Functional vs Non-Functional Requirements — Middle Level¶

You have shipped features. You know how to take a ticket and turn it into working code. The skill this level adds is the one that separates a feature engineer from a system designer: taking a vague, ambiguous, sometimes self-contradictory business ask and converting it into a set of measurable, testable, mechanism-forcing requirements that an architecture can actually be built — and defended — against.

The junior page told you what the two categories are. This page is about the craft: how to elicit requirements in an interview or a planning meeting, how to write a non-functional requirement that has a number instead of an adjective, how each "-ility" pins down a concrete architectural mechanism, and how the whole thing becomes acceptance criteria a QA engineer can check.

Table of Contents¶

Why this is the highest-leverage skill
The elicitation loop: how to gather requirements
The clarifying questions you actually ask
Writing functional requirements as user stories
The core rule: NFRs are numbers, not adjectives
The "-ilities," each with a measurable definition
Worked example: "fast and always up" → measurable NFRs
Requirement → mechanism mapping
Turning requirements into acceptance criteria
The end-to-end pipeline, staged
Common mistakes at this level
Checklist

1. Why this is the highest-leverage skill¶

Most failed systems are not failures of code. They are failures of requirements. A team builds exactly what was asked — and what was asked turns out to be wrong, under-specified, or measured against an adjective nobody can falsify.

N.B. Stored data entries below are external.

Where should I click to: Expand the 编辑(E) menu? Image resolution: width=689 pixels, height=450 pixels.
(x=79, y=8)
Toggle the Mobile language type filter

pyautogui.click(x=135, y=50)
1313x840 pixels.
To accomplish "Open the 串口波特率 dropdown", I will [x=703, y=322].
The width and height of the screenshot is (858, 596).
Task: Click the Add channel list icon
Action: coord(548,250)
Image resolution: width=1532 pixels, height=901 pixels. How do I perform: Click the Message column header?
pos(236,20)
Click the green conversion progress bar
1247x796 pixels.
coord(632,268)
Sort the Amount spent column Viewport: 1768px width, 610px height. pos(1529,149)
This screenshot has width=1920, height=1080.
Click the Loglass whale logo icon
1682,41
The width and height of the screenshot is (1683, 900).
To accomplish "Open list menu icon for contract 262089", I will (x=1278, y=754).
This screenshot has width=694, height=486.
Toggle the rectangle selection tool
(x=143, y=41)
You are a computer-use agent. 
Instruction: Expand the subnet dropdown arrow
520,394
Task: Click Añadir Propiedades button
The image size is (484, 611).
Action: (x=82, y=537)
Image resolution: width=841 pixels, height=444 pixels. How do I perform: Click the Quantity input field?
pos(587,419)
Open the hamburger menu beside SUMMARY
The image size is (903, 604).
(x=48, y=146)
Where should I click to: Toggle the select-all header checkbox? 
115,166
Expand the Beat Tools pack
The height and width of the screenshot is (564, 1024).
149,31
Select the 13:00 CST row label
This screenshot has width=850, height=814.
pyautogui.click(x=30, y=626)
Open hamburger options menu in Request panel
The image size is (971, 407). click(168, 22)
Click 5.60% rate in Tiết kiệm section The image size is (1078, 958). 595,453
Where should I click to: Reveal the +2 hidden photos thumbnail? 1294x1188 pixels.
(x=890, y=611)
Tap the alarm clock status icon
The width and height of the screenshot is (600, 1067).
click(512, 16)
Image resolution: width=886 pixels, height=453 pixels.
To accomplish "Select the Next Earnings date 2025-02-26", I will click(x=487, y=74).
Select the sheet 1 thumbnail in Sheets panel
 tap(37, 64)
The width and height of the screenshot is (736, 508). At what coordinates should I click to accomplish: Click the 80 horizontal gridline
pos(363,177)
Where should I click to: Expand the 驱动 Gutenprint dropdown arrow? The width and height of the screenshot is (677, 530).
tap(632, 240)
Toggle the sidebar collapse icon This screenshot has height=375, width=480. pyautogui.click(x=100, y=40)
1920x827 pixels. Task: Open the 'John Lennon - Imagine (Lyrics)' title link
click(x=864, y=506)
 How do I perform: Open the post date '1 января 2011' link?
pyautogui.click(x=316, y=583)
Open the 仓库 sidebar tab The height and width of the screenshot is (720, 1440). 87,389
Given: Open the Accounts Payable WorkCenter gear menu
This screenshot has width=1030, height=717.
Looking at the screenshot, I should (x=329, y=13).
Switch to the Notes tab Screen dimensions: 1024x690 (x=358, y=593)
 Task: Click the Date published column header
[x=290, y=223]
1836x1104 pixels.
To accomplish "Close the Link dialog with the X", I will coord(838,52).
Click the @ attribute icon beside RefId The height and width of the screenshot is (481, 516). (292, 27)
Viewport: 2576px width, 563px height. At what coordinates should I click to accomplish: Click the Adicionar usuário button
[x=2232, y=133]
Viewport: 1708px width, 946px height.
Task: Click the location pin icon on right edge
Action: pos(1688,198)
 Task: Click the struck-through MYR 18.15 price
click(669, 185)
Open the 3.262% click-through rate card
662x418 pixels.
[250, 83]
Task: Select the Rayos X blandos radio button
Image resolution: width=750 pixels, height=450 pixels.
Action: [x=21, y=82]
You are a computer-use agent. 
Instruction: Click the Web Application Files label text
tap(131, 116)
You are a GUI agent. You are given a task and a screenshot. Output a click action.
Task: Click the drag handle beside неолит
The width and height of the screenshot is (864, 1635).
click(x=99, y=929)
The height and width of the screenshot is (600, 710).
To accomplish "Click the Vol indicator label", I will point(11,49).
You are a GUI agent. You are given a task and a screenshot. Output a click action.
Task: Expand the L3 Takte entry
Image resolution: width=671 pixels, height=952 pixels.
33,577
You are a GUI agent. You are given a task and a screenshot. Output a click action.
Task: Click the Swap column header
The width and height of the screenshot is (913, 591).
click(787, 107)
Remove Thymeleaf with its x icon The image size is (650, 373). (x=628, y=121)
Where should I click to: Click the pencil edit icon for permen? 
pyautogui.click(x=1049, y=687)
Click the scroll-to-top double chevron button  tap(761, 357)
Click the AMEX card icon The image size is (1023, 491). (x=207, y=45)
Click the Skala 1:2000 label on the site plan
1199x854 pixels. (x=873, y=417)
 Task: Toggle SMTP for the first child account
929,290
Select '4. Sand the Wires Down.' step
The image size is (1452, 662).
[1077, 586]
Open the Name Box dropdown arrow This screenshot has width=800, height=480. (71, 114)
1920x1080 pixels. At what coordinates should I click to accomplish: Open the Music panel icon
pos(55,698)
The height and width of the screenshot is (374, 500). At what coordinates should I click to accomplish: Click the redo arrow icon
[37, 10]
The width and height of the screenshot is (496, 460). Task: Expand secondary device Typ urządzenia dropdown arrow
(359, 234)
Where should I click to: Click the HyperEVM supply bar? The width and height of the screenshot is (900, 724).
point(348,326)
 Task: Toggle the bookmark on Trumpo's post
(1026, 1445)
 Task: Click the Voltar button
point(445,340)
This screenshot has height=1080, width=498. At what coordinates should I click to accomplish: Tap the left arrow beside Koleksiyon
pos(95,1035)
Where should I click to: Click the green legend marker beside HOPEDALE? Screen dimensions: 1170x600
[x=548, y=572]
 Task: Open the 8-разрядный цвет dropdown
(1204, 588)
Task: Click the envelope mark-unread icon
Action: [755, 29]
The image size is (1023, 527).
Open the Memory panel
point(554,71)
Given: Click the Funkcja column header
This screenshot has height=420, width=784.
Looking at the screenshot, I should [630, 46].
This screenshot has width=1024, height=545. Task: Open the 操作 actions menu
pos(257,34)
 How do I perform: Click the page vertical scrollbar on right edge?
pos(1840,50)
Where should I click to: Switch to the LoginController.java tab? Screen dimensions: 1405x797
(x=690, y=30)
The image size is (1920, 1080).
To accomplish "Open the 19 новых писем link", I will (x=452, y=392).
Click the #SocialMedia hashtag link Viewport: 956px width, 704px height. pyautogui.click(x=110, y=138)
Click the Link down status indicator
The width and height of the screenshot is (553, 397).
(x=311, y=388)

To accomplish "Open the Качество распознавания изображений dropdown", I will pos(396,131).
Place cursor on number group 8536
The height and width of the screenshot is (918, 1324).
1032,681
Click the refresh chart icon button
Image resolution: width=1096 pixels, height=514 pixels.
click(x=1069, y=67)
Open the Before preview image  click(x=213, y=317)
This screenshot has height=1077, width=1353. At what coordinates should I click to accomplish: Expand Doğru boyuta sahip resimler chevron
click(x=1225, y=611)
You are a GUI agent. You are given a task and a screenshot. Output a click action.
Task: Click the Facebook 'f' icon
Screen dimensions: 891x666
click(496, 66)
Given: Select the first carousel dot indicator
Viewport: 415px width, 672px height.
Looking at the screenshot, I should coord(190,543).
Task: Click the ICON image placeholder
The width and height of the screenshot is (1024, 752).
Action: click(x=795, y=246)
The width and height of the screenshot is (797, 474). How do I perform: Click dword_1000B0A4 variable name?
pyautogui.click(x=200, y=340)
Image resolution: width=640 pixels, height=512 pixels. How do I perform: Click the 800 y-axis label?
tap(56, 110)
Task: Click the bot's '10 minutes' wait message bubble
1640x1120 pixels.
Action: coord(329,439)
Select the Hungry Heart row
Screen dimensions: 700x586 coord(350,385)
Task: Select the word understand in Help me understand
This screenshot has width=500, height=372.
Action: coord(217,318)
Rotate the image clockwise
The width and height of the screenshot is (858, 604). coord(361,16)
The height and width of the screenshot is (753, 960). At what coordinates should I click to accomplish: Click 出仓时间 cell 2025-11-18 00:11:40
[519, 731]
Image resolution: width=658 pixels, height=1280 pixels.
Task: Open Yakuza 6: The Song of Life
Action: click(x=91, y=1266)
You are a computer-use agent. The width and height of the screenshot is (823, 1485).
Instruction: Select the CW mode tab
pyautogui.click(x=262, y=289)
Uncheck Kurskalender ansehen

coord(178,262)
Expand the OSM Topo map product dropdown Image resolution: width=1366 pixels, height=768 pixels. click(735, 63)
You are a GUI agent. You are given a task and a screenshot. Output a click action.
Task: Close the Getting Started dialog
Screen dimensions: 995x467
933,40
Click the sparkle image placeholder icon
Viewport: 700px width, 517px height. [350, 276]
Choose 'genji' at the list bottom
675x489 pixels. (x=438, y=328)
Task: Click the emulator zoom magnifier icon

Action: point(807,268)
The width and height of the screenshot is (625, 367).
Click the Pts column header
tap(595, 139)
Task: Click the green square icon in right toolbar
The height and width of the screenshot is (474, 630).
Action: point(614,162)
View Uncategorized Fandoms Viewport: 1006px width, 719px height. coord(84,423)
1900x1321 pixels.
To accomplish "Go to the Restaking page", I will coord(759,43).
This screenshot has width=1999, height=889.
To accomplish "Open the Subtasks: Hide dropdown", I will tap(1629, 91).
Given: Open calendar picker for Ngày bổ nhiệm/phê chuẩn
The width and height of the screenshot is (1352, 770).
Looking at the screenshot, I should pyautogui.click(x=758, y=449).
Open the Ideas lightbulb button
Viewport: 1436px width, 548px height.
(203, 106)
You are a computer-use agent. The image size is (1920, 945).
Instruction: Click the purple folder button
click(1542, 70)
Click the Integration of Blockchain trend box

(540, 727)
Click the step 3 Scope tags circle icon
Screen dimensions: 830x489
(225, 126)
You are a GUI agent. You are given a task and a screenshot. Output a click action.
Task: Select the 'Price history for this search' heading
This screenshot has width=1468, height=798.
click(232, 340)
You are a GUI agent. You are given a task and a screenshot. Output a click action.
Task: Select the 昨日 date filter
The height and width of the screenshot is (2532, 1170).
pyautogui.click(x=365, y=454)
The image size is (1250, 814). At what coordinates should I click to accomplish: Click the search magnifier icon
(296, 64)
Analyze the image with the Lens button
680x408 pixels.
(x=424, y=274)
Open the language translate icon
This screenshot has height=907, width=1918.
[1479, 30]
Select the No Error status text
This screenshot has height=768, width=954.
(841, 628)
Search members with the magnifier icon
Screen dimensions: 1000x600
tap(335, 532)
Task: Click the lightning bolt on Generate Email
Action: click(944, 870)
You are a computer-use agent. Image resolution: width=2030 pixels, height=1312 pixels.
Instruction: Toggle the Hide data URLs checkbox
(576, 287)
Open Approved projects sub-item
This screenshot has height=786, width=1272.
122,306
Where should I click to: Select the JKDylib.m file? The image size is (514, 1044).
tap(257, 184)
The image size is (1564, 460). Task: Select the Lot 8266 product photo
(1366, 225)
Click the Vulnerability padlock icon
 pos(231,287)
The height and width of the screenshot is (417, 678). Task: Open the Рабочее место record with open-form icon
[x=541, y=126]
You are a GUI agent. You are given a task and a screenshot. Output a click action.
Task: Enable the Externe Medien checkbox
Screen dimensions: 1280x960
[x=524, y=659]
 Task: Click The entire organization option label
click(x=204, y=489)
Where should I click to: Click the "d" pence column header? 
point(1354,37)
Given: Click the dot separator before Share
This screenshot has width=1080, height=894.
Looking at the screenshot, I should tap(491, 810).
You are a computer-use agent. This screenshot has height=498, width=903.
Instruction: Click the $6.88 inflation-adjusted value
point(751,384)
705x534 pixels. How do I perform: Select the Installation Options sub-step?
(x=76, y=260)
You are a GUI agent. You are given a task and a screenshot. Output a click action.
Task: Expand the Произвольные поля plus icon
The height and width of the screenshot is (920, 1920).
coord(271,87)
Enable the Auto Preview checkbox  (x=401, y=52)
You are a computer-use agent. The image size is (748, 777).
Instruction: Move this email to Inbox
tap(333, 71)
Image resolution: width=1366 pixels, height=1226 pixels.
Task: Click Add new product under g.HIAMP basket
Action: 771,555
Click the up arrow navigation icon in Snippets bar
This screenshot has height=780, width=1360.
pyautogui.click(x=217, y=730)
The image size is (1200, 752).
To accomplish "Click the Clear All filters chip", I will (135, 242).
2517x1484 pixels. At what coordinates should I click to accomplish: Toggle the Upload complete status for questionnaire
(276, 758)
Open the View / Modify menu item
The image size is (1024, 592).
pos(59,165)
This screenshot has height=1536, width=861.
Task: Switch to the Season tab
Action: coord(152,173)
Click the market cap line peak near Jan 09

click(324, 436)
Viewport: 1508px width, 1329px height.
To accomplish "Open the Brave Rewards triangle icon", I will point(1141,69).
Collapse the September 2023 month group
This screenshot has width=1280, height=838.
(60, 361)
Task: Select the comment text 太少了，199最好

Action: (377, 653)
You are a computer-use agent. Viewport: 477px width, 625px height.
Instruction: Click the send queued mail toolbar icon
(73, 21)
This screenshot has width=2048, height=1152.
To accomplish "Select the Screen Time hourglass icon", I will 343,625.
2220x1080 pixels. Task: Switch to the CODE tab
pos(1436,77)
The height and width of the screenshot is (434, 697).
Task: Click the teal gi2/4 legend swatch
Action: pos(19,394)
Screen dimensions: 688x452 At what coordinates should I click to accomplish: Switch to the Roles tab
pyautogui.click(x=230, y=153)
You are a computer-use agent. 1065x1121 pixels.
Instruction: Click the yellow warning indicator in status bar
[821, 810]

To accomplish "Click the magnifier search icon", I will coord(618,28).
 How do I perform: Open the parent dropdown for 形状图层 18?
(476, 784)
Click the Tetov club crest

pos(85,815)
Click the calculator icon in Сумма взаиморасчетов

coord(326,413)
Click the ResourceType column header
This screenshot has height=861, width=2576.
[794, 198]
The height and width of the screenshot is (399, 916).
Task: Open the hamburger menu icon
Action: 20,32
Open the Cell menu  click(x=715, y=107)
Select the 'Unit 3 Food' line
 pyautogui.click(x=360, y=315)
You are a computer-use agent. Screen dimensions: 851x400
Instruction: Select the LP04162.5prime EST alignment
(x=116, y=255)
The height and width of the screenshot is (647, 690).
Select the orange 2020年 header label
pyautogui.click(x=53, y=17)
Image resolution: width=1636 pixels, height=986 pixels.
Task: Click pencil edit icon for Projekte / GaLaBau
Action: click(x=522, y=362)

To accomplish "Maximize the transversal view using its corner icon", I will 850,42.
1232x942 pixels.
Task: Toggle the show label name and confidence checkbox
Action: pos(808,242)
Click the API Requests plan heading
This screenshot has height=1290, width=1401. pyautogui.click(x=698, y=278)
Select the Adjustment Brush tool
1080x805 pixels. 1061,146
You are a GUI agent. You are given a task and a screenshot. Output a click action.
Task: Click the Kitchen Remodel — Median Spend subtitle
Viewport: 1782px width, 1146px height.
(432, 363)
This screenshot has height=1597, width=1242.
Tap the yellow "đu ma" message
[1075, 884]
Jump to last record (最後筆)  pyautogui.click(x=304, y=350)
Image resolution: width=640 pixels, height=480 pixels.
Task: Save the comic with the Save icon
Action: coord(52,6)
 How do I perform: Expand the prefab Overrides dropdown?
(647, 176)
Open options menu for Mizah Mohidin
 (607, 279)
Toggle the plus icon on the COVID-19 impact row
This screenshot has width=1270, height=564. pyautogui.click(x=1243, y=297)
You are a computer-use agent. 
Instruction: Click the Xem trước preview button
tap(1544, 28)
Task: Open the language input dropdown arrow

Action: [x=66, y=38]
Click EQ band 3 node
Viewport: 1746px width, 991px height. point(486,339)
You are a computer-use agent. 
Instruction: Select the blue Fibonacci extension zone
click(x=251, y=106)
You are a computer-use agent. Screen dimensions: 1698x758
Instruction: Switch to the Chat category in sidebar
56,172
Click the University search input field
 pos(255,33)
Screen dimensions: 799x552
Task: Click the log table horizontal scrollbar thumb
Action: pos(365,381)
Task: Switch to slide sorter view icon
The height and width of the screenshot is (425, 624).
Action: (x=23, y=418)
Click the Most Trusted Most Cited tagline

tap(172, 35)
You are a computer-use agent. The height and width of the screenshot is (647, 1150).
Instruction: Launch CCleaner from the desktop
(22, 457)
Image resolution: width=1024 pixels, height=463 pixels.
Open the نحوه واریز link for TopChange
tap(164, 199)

Consider the difference between these two statements an architecture must honor:

"The checkout should be reliable."
"Checkout must succeed for 99.95% of valid requests measured monthly, with p99 latency below 800 ms at 2,000 requests per second, and no committed order may be lost for more than 1 minute of acknowledged writes (RPO ≤ 1 min)."

The first cannot be designed against. Any architecture is "reliable" until it isn't, and there's no test that fails. The second forces concrete decisions: 99.95% monthly availability allows roughly 21.6 minutes of downtime per month, which rules out a single-instance deployment; p99 < 800 ms at 2,000 RPS forces capacity planning and probably a cache; RPO ≤ 1 min forces synchronous or near-synchronous replication of the order log.

The number is not bureaucracy. The number is the design. Every measurable target you write down eliminates whole families of architectures and forces a specific mechanism. That is why eliciting and writing requirements well is the first real system-design skill — everything downstream inherits from it.

2. The elicitation loop: how to gather requirements¶

Requirements never arrive complete. They arrive as a sentence from a product manager, a paragraph in a ticket, or a one-line prompt from an interviewer: "Design a URL shortener." Your job is to run a structured loop that converts that seed into a specification.

flowchart TD A["Seed ask ('Design a URL shortener')"] --> B["Identify actors & primary use cases"] B --> C["List functional requirements (what the system does)"] C --> D["Ask scale & quality questions (how much, how fast, how reliable)"] D --> E["Draft NFRs as measurable targets"] E --> F["Map each NFR to a mechanism"] F --> G["Write acceptance criteria"] G --> H{"Gaps or contradictions?"} H -- yes --> D H -- no --> I["Agreed specification"]

The loop has four properties worth internalizing:

Functional first, then non-functional. You cannot ask "how fast must create_short_url be?" until you know create_short_url exists. Establish what before how well.
Scale drives everything. The single most important number is the load: reads/sec, writes/sec, data volume, growth rate. A system at 10 RPS and a system at 100,000 RPS that do the same thing functionally are completely different architectures.
It iterates. When you map an NFR to a mechanism you often discover a new question ("if we cache, what staleness is acceptable?"), which sends you back to elicitation. This is normal, not a sign you did it wrong the first time.
It terminates in agreement, not in a document. The artifact matters less than the shared, falsifiable understanding it encodes.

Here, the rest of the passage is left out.